*Supplied text:*
▬▬▬▬▬▬
At this point, you're all setup for the tutorial

## How to use jupyter

Jupyter will allow you to run commands the same way you would do that in a terminal, but also run python code, directly in your browser.

All the code snipets can be executed by doing SHIFT + Enter

In [None]:
def hello_world():
    print(">>>>> hello world")
    
hello_world()

To run a system command, you need to prepend it with `!`

In [None]:
!ls

# Part I: The trivial approach

In this first part, we will look at existing tools and use simple techniques to extract indicators from websites.

**Goal**: get a listing of all the URLs a webpage loads content from. The content can be internal (same domain) or external (to a completely other domain).

## Simple website

In [None]:
!curl https://circl.lu

### Notes

Commonly loaded stuff:

* css stylesheets
* fonts
* icon
* images

Example of search:

In [None]:
!curl https://circl.lu | grep raleway

    
**Question**:
* Do we see external content?
* Can one of the stuff loaded by the page load something?
▬▬▬▬▬▬
Element lookup records
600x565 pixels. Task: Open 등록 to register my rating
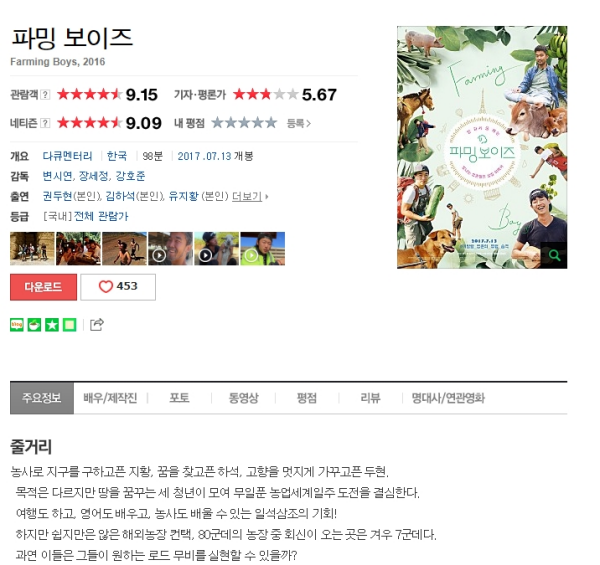coord(298,123)
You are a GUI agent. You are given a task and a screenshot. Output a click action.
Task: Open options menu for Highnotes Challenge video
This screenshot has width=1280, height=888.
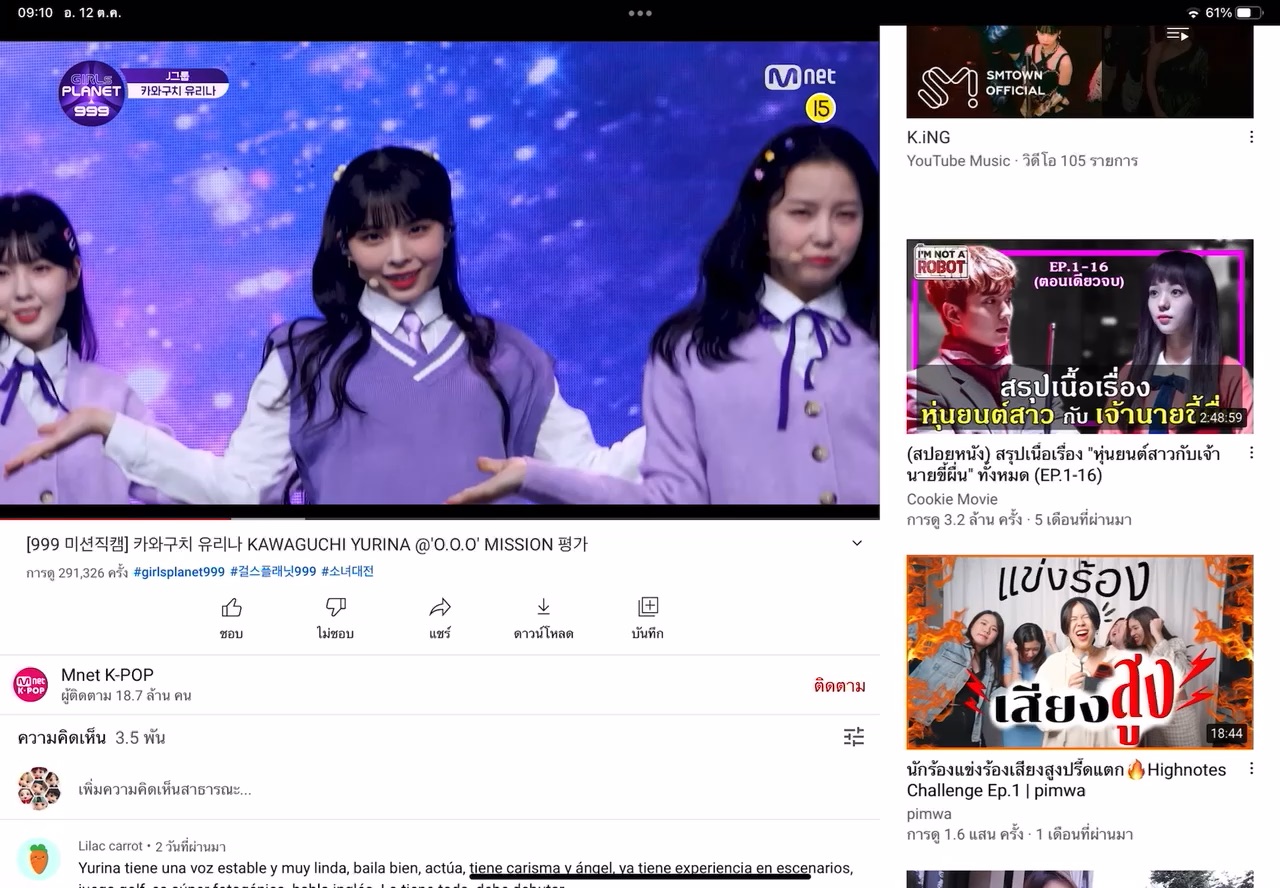click(x=1250, y=769)
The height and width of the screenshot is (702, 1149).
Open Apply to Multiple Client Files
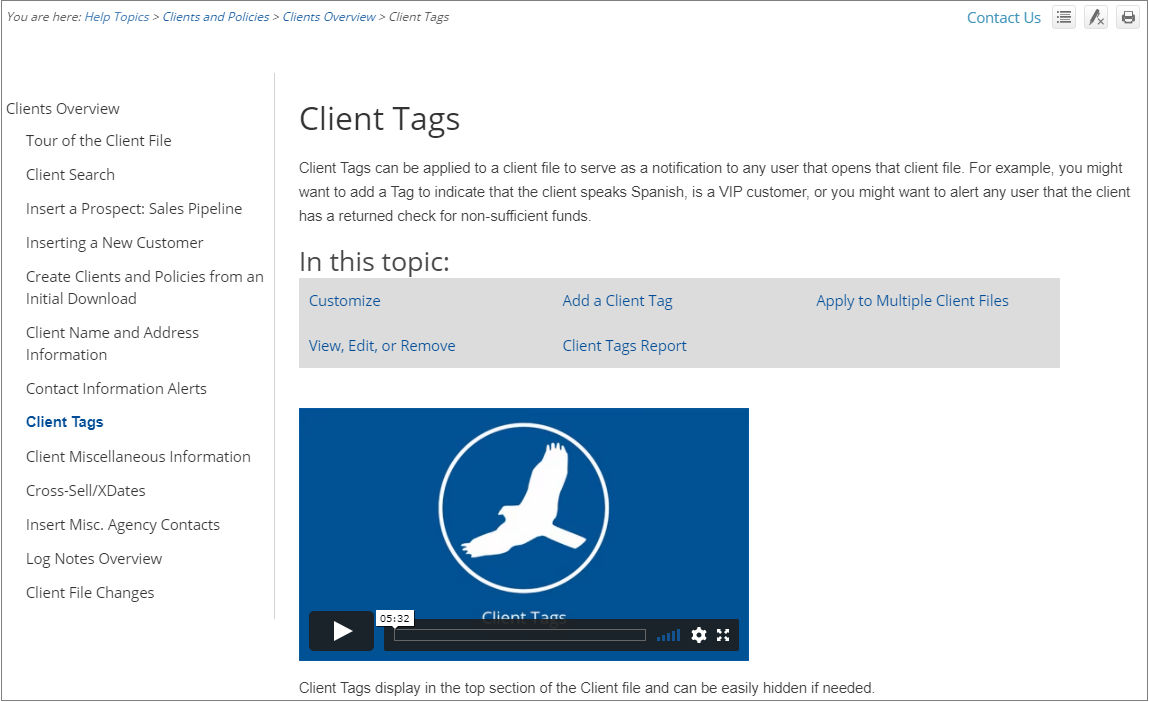(911, 300)
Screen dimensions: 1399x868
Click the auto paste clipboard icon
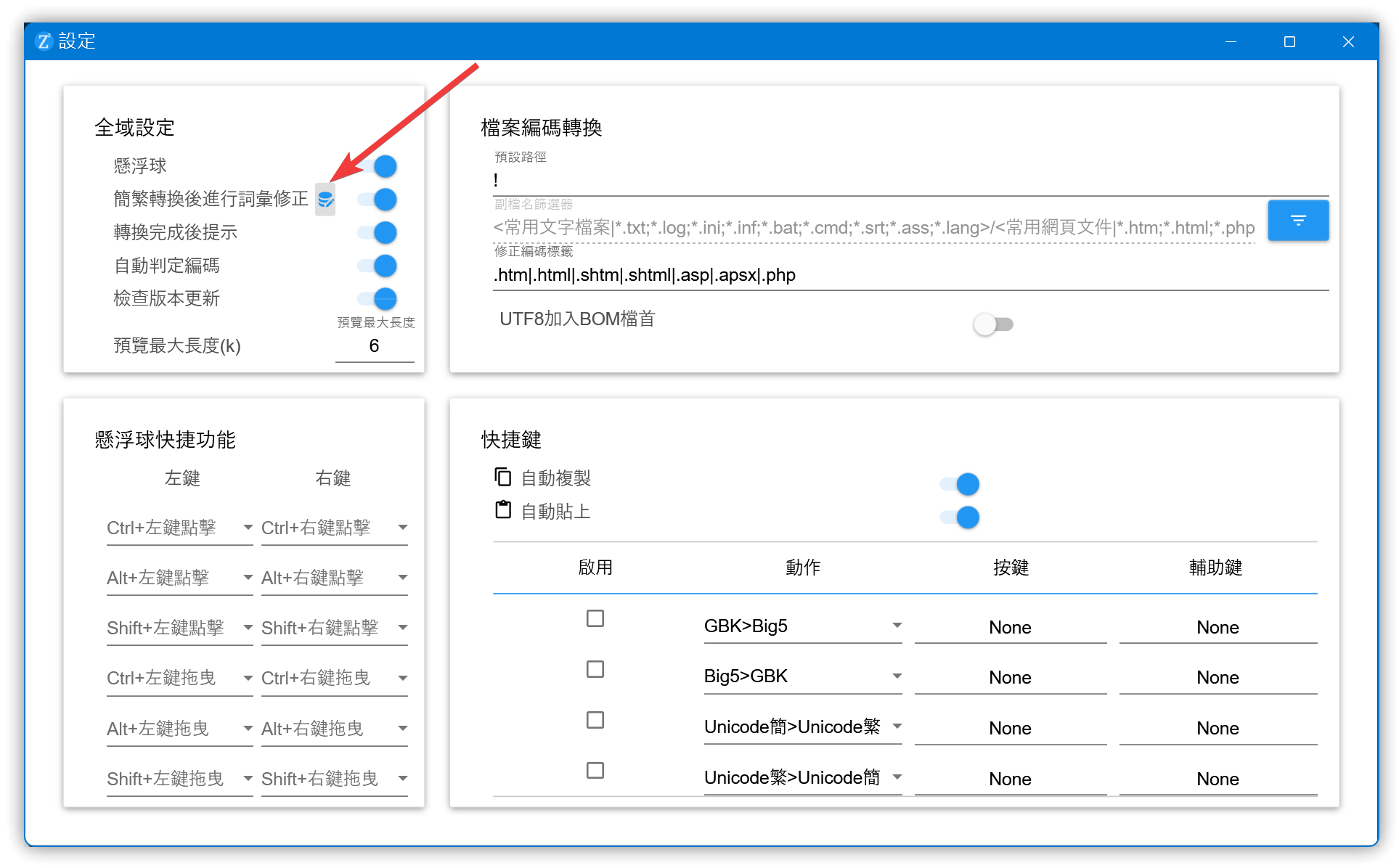[x=502, y=510]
▬▬▬▬▬▬
*Required actions:*
A: Name every item the Jupyter tutorial lists as commonly loaded by a webpage.
B: In the Jupyter tutorial, which key combination executes a code snippet?
C: Resume the Jupyter tutorial from its last line.

*Exercise answers:*
A: css stylesheets, fonts, icon, images

B: SHIFT + Enter

C:
Let's cheat and open that page in a browser and look at the network traffic:

1. Open a new window in your favorite browser
2. Go to `http://circl.lu`
3. Open the dev tools
  * Firefox: Right click > `Inspect Elements`
  * Chrome/Chromium: Right click > `Inspect`
4. Go to the `Network` tab
5. Reload the page (F5)

**Question**:

* Why is this URL loaded ?! http://circl.lu/assets/fonts/raleway-regular.ttf

Note: In Chrome/Chromium, the `Initiator` tab will tell you.

## Not so simple Website


In [None]:
!curl salon.com

### wat?

Let's figure out why that didn't return anything

In [None]:
!curl -vvv salon.com

There is a redirect (HTTP code 301).

How do we follow that?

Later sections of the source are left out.